CODEX

Beginners Resources for Aspiring Python Data Analysts/Scientists

Ina Hanninger
CodeX
Published in
5 min readMar 23, 2021

--

Towards the end of my time teaching an Introduction to Python course for CodeFirstGirls, we’ve gotten several enthusiastic questions on how to get started learning to use Python libraries for data analytics, visualization and data science. Having learned all this only not too long ago, I thought I’d share some resources I personally found useful!

Before I delve right in, I think it’s important to first clarify what data analysis and data science actually mean and what the differences are (as they are often times confused).

Data analysis = the act of identifying trends in datasets, performing descriptive statistics, developing charts and visualizations of the data to help individuals or companies make specific strategic decisions (usually business decisions).

Data science = refers to the broader exploratory pursuit of extracting real world knowledge from data (data analysis can be thought of as a subset of data science). On top of developing visualizations, data science tends to involve building more complex statistical models to represent the data (e.g. linear regression), or training machine learning models to make future predictions. Often this involves a lot more coding and computer science expertise than data analysis.

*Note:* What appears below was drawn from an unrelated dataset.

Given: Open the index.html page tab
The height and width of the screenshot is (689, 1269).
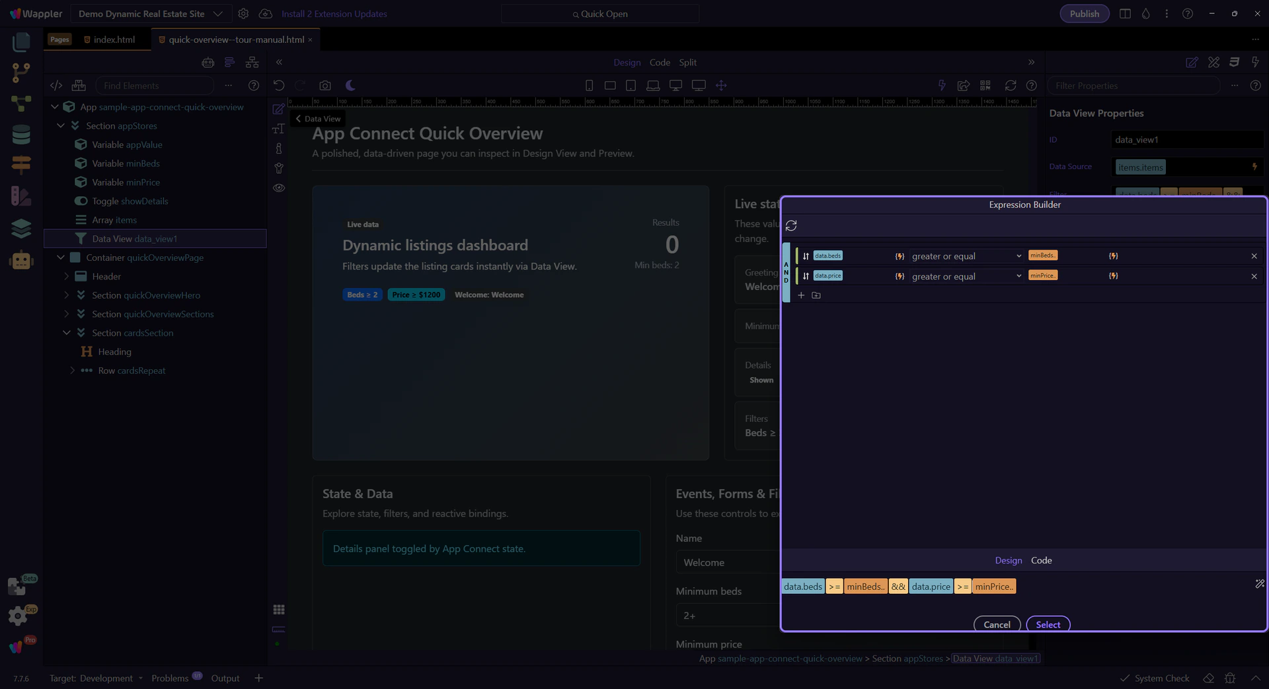Looking at the screenshot, I should (x=114, y=40).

Source: https://www.ironhack.com/en/data-analytics/data-science-data-analytics

Sources:
https://hackr.io/blog/data-science-vs-data-analytics https://www.northeastern.edu/graduate/blog/data-analytics-vs-data-science/

Resources for Data Analysis and Visualisation

First off, here are some widely used libraries you should be aware of. The following links to the documentation also include tutorials you can take a look at:

  • Pandas — the “Python Data Analysis Library”. It allows fast and easy manipulation of both tabular and time series data; merging and joining of rows and columns, aggregations such as groupbys and effective handling of missing datapoints. It is build on top of Numpy, and introduces two fundamental data structures — the Series(for 1-dimensional data) and the DataFrame (2-dimensional).
  • Numpy — allows support and manipulation of multi-dimensional array and matrix data structures. In the context of data analysis, data is often defined in Numpy arrays and this is how we create Pandas dataframes.
  • Matplotlib — used for plotting a wide range of graphs and charts for statistical visualization
  • Seaborn — an alternative to matplotlib (which people tend to find a bit more aesthetic)

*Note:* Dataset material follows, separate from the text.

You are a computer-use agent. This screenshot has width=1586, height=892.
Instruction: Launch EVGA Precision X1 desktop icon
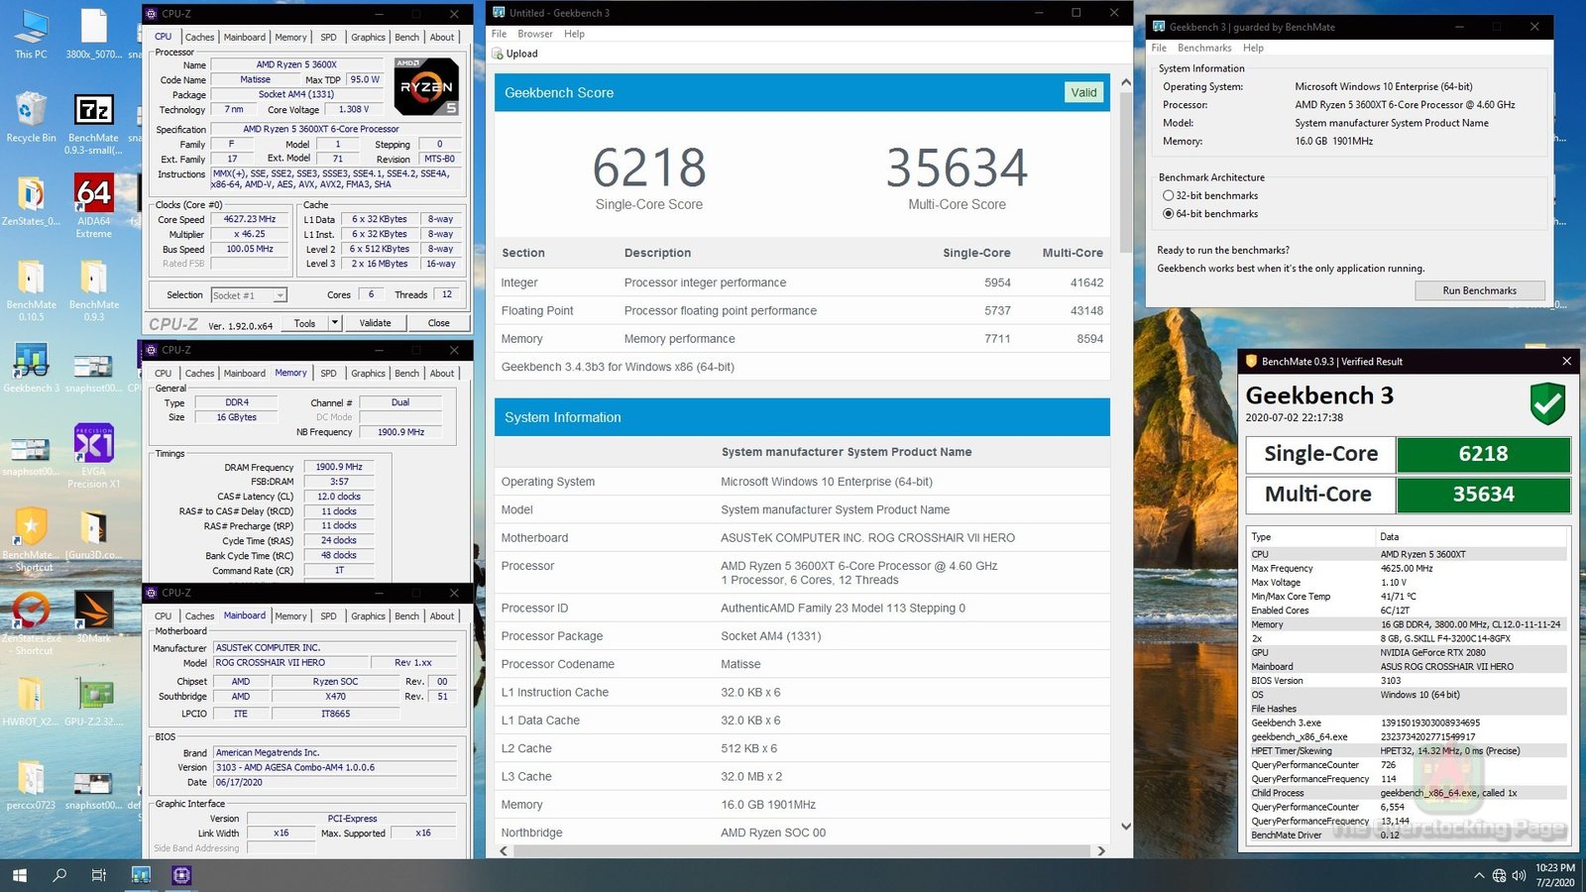point(93,445)
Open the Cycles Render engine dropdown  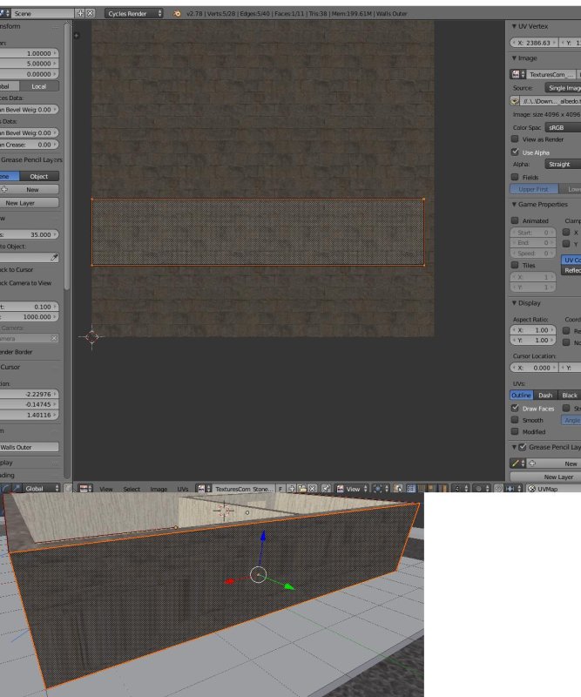tap(134, 14)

I found that the best way to learn these libraries was to follow practical examples, while having the official documentation up to make sure I understand what each function does. I recommend following blog posts in Towards Data Science, and finding notebooks on Google Colab you can run through live.

Here are a few starting points:

  1. A Beginners Guide to Data Analysis in Python (Towards Data Science)
  2. Data Visualisation in Python (Medium Post)
  3. Intro to Pandas (Google Colab)
  4. Visualisation with Seaborn (Google Colab)

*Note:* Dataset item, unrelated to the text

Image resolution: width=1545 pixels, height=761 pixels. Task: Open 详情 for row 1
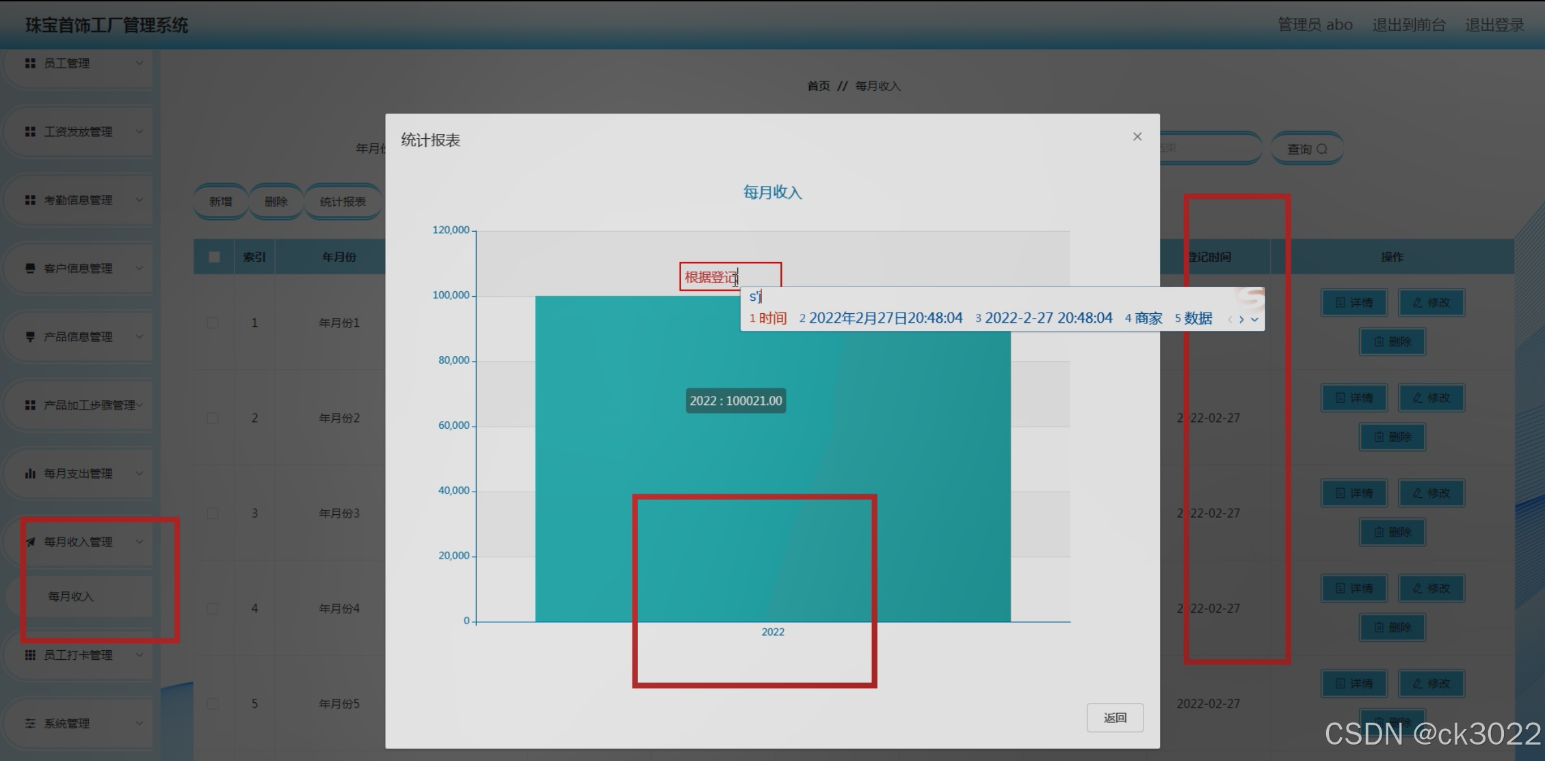click(1353, 302)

Resources for Machine Learning and Data Science

When it comes to learning more advanced forms of data science — i.e. training predictive models, building and optimizing machine learning algorithms — understanding the mathematical and statistical theory behind these methods becomes quite important. Although many of the modern Python libraries abstract away the implementation of these algorithms into single lines of code, understanding the underlying theory of how they work is critical to ensuring that the results you get are accurate and appropriate. For example, knowing which classifier or regression method makes sense for your particular dataset, preventing data leakage (where you unintentionally feed test data into the training process), and knowing how to optimize the model hyperparameters. That being said, don’t worry too much at the beginning about fully grasping all the mathematical details (which can at first be quite intimidating!)— I find it’s best to learn both the theory and practical coding side by side.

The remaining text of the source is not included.